Paro por alguns segundos e do nada as lembranças do meu aniversário de dezesseis anos vêm como um turbilhão.
– Chris, o que houve?
– Isso não era para ter acontecido.
– Por quê?
– Sou um homem, você é uma criança. Isso é errado, nunca deveria ter acontecido.
– Não sou criança, Chris, há muito tempo...
– Terminar o colegial não te fez mais mulher, você é bem mais nova que eu e, cara, eu gosto de mulher. Mulher mesmo! Você é só uma criança.
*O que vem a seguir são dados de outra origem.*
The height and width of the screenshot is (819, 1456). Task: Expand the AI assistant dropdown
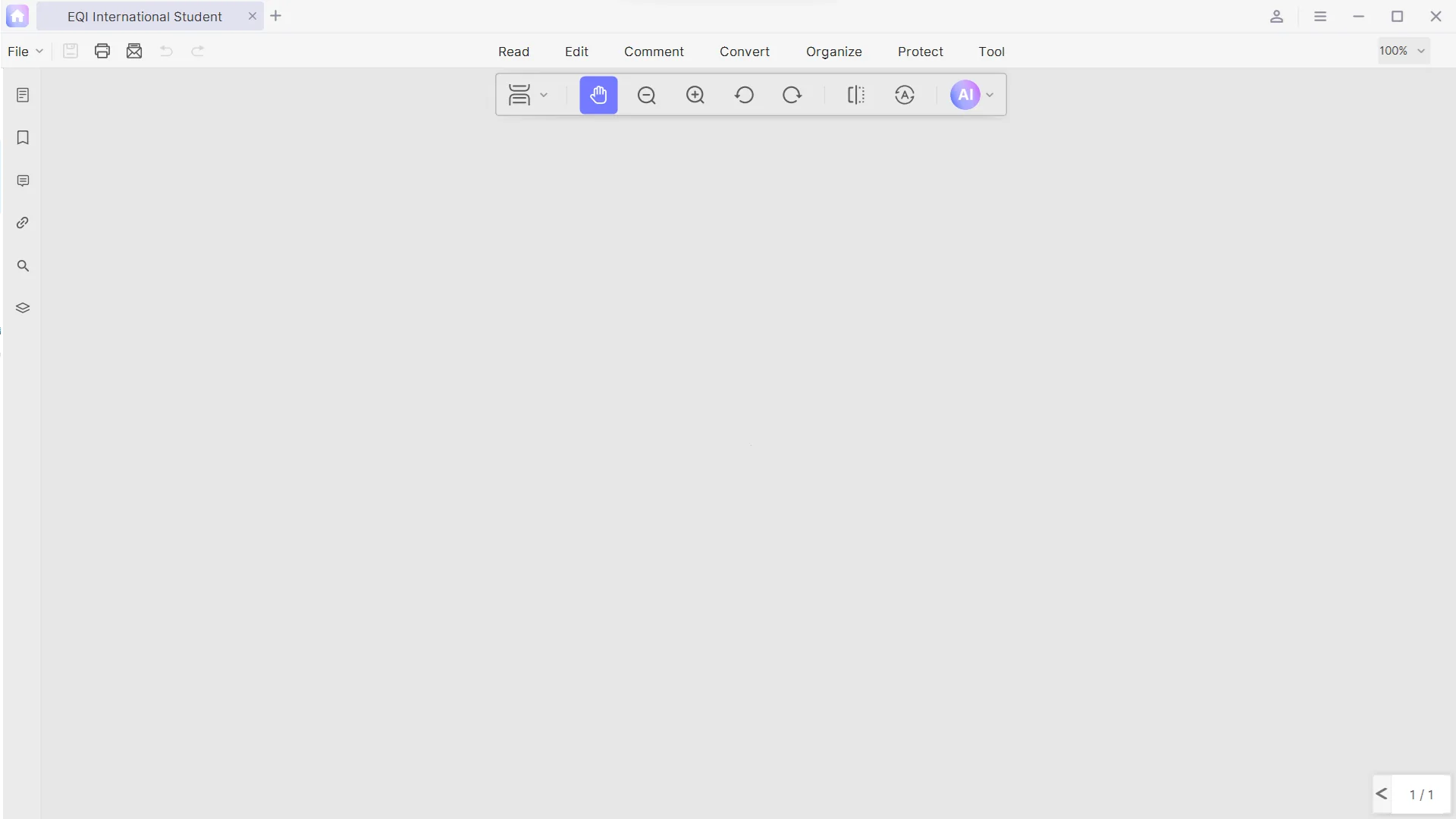[x=990, y=96]
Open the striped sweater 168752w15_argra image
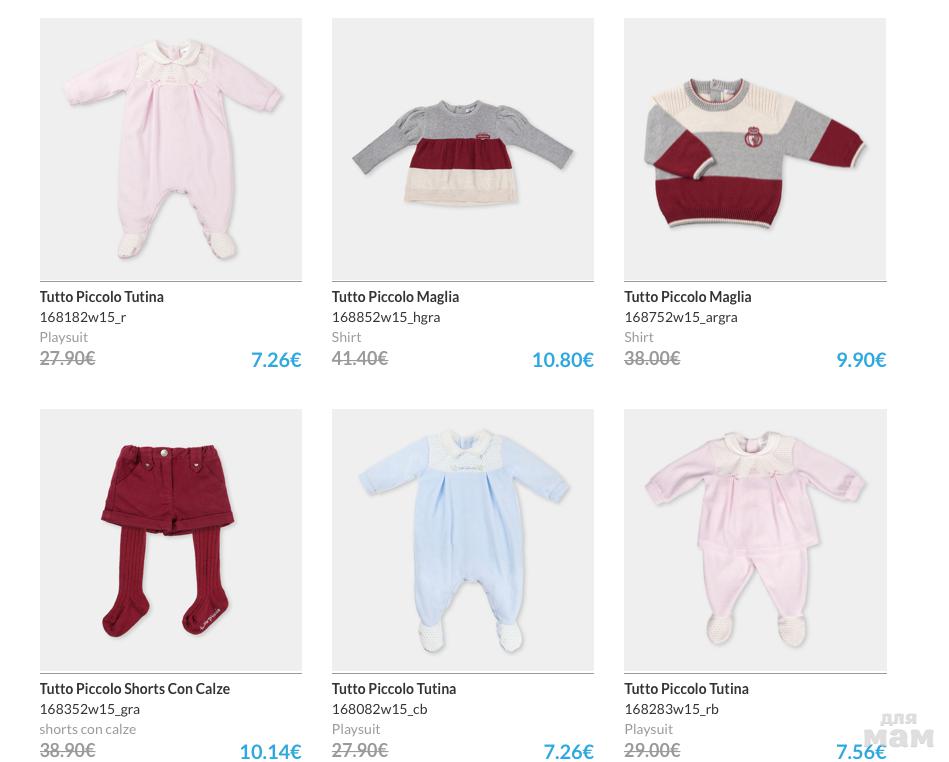The image size is (949, 762). [754, 149]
– Você não sabe o que diz, eu amo você.
– Você não sabe o que é amor e eu não posso ficar com você. Sabe por quê? Não amo você. Eu gosto de pegar várias mulheres por aí. Quero ser livre para provar uma b****a diferente a cada noite. Não pretendo me prender a uma menina boba que diz que me ama, quando na verdade só sente vontade de t*****r comigo. Quando você for mais velha, vai ser igual a todas as outras que ficam comigo somente por uma noite.
Nunca me esquecerei desse dia. Nunca me senti tão magoada; eu o amava tanto e tudo que eu queria era uma chance de provar o meu amor. Mas, além de me rejeitar, ele me humilhou e hoje em dia a única coisa que sinto por Christian é mágoa, muita mágoa. Não sou mais aquela menina boba e apaixonada de dez anos atrás; eu mudei e mudei muito. Hoje sou uma mulher dona do seu próprio império, sou independente, decidida e sem medo de nada nem de ninguém; e, se um dia eu voltar a dar de cara com ele, vou fazer jus a minha promessa de anos atrás.
Vou fazê-lo se arrepender de ter me rejeitado e me humilhado. Vou fazê-lo comer na palma da minha mão ou eu não me chamo Nathalie Hoffman.